Dopo due o tre ore ce ne siamo tornati a casa e ci siamo messi a letto. Dopo un poco mi sono ingomingiata a sentir male. Ho chiamato mio marito, gli ho detto: «Non mi sento bene.»
Subito è andato a chiamare la signora che prendeva i bambini, fortuna che non abbitava tanto lontano. Gli disse a mio marito: «A me mi sembra che è un poco prima, noi l’aspettiamo a gennaio, ora stiamo al 27 dicembre.» La signora le disse: «Allora ci vuole un medico.» Andò da sua madre, pure, per consigliarsi.
Appena misero i piedi nella cucina, si stava facendo giorno, un ultimo dolore. Nacque nel letto senza preparare niente, si può immaginare quello che passò! Subito venne la levadrice, si preparò un poco d’acqua calda, si lavò bambina, a me, si cambiarono il letto. Una bellissima bambina con tanti capelli, la chiamammo Giovanna come la nonna paterna. Era buona, dormiva tanto, molte volte la dovevo svegliare per mangiare. Si cresceva una meraviglia, eravamo tanto contenti.
Fin quando un giorno è venuta una pioggia torrenziale, il ruscello quasi si tracimò. Con una bambina di pochi mesi, ci mettemmo tanta paura. Mio marito non volle più stare là, prendemmo le nostre cose e andammo a vivere con i genitori di mio marito, però non era la nostra intenzione di stare con loro pure perché tanto spazio non c’era.

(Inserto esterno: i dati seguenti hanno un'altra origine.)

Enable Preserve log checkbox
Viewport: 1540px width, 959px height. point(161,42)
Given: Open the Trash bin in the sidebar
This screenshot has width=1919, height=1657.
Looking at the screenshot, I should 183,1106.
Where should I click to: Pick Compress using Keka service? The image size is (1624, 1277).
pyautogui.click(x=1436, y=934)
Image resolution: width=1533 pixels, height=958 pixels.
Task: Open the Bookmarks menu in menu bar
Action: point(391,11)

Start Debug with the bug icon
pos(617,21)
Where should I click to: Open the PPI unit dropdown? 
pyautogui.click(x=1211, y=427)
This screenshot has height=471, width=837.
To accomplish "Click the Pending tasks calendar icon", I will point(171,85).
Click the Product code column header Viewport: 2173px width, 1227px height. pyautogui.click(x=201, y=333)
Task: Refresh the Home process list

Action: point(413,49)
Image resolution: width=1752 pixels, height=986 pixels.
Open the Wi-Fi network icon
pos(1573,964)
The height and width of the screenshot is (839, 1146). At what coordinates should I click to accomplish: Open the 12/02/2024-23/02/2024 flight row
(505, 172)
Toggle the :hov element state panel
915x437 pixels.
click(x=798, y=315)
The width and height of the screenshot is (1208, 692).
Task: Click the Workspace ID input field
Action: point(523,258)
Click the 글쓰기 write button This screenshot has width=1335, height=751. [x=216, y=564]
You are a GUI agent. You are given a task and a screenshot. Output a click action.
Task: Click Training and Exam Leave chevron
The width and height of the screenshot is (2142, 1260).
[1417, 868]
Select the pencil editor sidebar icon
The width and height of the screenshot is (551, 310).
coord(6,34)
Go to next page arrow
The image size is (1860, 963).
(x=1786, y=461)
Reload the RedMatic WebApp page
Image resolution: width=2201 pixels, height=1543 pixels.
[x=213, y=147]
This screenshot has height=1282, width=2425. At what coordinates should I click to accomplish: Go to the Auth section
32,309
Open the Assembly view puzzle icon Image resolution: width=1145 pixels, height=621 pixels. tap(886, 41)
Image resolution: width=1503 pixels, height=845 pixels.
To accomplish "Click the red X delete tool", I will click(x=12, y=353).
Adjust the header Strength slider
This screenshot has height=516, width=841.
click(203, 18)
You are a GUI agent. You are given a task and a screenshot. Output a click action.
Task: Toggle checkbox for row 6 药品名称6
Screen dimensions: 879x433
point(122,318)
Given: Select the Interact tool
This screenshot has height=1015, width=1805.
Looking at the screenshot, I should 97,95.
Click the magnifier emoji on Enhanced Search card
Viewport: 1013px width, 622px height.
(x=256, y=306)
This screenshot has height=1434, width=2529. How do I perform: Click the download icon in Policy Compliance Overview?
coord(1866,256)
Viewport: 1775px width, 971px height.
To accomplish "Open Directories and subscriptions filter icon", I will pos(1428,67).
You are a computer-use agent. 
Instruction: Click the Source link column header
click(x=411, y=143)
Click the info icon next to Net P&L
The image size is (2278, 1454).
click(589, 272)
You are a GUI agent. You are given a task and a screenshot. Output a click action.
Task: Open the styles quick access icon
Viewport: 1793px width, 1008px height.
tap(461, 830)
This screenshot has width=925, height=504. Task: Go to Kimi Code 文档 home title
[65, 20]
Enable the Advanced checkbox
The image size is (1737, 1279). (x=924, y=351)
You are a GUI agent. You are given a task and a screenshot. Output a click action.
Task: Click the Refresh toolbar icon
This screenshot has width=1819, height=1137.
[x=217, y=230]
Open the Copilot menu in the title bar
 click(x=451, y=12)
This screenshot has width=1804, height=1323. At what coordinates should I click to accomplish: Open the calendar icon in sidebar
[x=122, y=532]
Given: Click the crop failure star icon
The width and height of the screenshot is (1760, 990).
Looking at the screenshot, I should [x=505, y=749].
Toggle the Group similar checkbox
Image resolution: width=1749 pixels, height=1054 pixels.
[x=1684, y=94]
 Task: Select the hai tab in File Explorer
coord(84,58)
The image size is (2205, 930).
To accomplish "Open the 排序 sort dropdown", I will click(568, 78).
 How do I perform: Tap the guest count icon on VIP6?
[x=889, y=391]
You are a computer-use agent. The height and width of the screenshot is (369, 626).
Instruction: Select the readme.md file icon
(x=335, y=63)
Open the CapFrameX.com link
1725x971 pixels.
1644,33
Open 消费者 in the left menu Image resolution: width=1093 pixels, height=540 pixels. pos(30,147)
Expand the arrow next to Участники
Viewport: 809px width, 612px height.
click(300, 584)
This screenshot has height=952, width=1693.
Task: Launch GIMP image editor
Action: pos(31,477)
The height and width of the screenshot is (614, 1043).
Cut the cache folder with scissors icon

Mio marito ci aveva una sorella che era poco stava emicrata in Argentina, in quel tembo dopo la guerra fu la prima emicrazione. Si poteva andare con l’atto di richiamo. Questo paese era comandato da Peron ed Evita. Mio marito mi disse: «Ora me ne vado pure io.»
A me non tanto mi piaceva, pure perché se ne doveva andare da solo, erano appena otto mesi che ci eravamo sposati, la bambina era piccola subito doveva restare senza vedere il padre chi sa per quanto tembo. La decisione si era presa. Se ne andò col biglietto di viaggio di debito, poi là il lavoro ce n’era.
Mi mandava qualcosa ogni mese, saldai il debito però passarono due anni e più. Mi scriveva, non tanto spesso perché stava da solo, si doveva fare da mangiare, lavarsi qualche roba e andare a lavorare, tanto tembo non ce ne aveva, però mi mandava a dire: «Quà non tanto mi piace, quasi me ne voglio ritornare.» Io gli risposi: «Tu sai che quà non ci abbiamo la casa, lavoro ancora non se ne trova, fammi venire pure a me, proviamo!»
Così mi fece pure a me l’atto di richiamo. A quei tembi non si viaggiava come ora, liberi. Con la mia bambina dovetti fare tante carte, poi andare a passare una visita a Genova – là c’erano i medici argentini che a gli emigranti le passavano le visite –, dovevamo stare bene di salute, tenere buona contotta e qualcosa in più che ora non ricordo. Si viaggiava con un fascio di documenti.